→ **What is needed**
Which lines of the entries below hold the word "Amazon"? Report each of them.
::: Data extracts
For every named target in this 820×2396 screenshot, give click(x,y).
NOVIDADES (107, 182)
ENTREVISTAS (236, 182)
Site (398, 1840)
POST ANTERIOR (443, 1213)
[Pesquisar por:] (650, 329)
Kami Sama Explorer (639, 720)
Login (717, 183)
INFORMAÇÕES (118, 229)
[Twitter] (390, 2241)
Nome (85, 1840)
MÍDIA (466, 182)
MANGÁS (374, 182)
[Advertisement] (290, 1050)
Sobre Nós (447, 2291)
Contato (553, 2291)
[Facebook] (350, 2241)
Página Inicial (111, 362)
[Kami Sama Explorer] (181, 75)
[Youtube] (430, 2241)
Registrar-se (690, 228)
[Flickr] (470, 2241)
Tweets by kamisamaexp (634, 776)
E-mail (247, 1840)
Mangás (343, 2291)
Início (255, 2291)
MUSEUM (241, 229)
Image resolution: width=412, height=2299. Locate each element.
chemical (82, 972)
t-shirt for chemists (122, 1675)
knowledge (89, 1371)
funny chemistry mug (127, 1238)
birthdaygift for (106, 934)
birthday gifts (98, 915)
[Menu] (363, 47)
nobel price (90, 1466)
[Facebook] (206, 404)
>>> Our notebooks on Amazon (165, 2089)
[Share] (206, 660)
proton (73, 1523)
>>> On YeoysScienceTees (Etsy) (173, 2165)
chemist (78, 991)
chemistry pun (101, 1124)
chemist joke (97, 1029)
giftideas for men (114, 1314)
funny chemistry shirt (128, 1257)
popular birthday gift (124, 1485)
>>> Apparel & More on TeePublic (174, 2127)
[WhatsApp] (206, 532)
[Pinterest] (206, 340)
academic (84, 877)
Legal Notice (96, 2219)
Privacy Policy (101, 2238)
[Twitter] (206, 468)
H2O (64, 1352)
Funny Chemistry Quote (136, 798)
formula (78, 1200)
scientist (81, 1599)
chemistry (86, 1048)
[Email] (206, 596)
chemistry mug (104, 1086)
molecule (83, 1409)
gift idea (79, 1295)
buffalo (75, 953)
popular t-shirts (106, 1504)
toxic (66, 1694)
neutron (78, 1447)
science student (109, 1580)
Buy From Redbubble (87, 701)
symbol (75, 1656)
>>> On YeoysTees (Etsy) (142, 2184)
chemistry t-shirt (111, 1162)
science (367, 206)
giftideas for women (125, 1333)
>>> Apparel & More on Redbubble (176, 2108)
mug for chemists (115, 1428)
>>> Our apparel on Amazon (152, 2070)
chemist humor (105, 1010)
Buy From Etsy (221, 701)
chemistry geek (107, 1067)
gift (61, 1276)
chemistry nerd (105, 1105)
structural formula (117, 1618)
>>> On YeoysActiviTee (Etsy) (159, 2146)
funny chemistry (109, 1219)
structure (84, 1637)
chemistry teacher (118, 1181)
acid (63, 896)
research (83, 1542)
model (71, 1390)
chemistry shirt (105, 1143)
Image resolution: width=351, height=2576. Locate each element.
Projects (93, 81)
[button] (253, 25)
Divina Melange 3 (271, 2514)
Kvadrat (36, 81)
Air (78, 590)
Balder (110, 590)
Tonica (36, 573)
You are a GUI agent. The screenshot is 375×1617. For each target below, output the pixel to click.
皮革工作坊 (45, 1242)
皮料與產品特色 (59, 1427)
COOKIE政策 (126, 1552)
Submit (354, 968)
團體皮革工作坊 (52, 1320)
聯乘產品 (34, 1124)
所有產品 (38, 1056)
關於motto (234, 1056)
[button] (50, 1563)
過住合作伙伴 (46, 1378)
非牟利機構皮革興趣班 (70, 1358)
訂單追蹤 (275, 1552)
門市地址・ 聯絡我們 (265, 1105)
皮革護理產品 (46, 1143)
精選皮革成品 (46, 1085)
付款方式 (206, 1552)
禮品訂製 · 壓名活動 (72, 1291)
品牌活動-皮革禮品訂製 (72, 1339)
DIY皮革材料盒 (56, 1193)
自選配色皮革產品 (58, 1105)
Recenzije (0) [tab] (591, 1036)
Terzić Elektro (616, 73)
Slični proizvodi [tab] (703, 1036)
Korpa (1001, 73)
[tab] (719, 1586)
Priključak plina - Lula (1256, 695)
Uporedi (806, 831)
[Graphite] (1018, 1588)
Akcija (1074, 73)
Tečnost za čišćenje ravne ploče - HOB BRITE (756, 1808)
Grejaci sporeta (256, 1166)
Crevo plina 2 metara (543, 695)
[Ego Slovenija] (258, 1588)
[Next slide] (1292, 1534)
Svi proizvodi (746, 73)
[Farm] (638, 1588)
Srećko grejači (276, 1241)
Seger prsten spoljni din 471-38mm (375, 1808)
::::::
→ **Task result**
>>> Our notebooks on Amazon (165, 2089)
>>> Our apparel on Amazon (152, 2070)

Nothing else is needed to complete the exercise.